Recordings may take place at speakers’ homes, at community centers, at ELA’s office, or elsewhere—most of the speakers we work with are from the New York/New Jersey area, but ELA is also a center for endangered language work more broadly.
Our documentation efforts at ELA are aimed at languages with very little in the way of recorded or written materials, either in the language or about the language. One of our goals is thus to record culturally significant texts that can be shared with the language group or more widely with the public. We focus on supplementing the documentary record for endangered languages–in many cases, ELA linguists are making the first-ever multimedia recordings of a given language—and responding to the needs and requests of communities. While the highest priority for a language’s survival must be transmission, in the worst case scenario, high quality annotated recordings can ultimately put a language on “life support” as we find with the many documentary materials being used for language reclamation across the globe today. Our primary aim however is not to pickle language in case of future catastrophe, it is to make these recordings useful for today’s generation of language learners, linguists and others.
The opportunity of working with hundreds of language communities in New York City is tempered by certain challenges. Unlike in traditional “fieldwork”, in several cases we do not have access to more than a single speaker of a language, as they may be the only local representatives of their language community. Our corpus of recordings in these cases is necessarily unbalanced, lacking dialogue and inter-speaker variation. On the other hand, in depth documentation of a single speaker’s knowledge of his or her language still constitutes a very significant contribution for a language that has never been carefully documented. This raises an interesting question of whether languages can be properly documented and understood outside of their traditional area. We would answer this question with an emphatic “yes” for the following reasons. While the connection between land and language cannot and should not be denied, there are many components of a language that are more computational than cultural, for instance, how a language forms relative clauses or the way certain speech sounds pattern within words.
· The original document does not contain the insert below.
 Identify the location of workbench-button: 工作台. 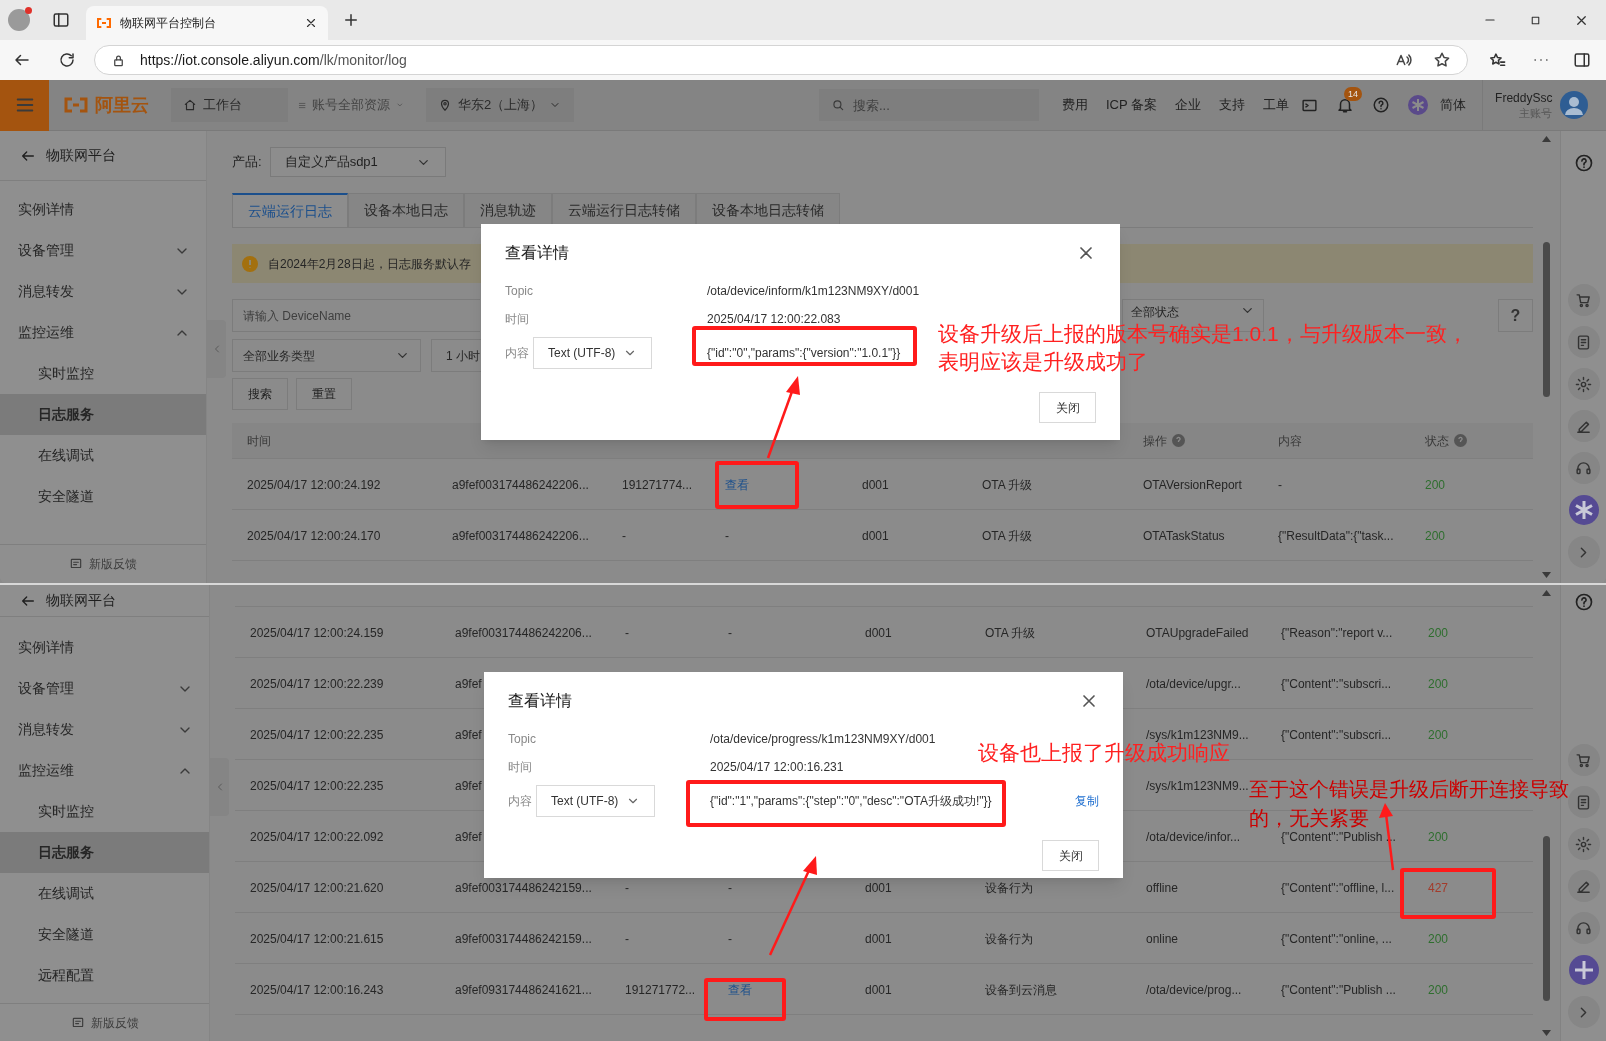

Secondly, the false dichotomy of “local languages” versus “world languages” puts unnatural strictures on indigenous languages that nobody would think of imposing on languages such as English, Chinese, Russian or French, all routinely studied outside their homelands. In effect, it reenforces the detrimental idea that certain languages are not fully appropriate outside their villages. Finally, small communities routinely reconstitute their cultures in New York City; there are, in fact, several well-known cases where languages have been preserved only outside the homeland. In sum, while we recognize that languages co-evolve with their surroundings we also give much credit to the resilience of languages and cultures in diaspora.
The communities we typically work with are “minorities within minorities”: people who are minorities in their places of origin whose compatriots form a minority community in New York. The ethno-linguistic identities of these groups in New York are often not even recognized by others from their country. For example, the Amuzgo people of Guerrero and Oaxaca states in Mexico speak one of over 250 indigenous languages that exist in Mexico, but few Mexicans from outside the immediate Amuzgo-speaking area have ever heard of the Amuzgo people or their language.
We are often asked how ELA makes contact with speakers of indigenous and endangered languages. Finding such “doubly minoritized” communities in New York is usually not straightforward and must rely to a large extent on chance and indeed the element of chance never ceases to surprise us. To take but two examples, not long after researcher Natalia Bermudez returned from her fieldwork in Panama with the Naso and Ngobe, we were contacted by one of only two individuals from the related Bribri tribe living in the United States. Similarly, after an article about our work appeared in the New York Times, we were contacted by the only known speaker of Tsou in the United States, an endangered Austronesian language of Taiwan with roughly 2,000 speakers.
To make contact, we post flyers, advertise through community radio, get plugged into community and neighborhood networks, and talk to people at fairs and other celebrations. In many cases, individuals contact us after having heard about us in the press or after hearing about or attending one of our public events. Most often, our collaborators will introduce us to related communities in the local area and thus our network grows.
ELA collaborates with interested individuals and organizations from across the city on a variety of language projects and has been successful in procuring grants for fieldwork on endangered languages abroad. ELA also has close ties to the Endangered Language Initiative at the CUNY Graduate Center, is engaged in film and poetry projects, and is assisting with programming at NYC museums and cultural centers.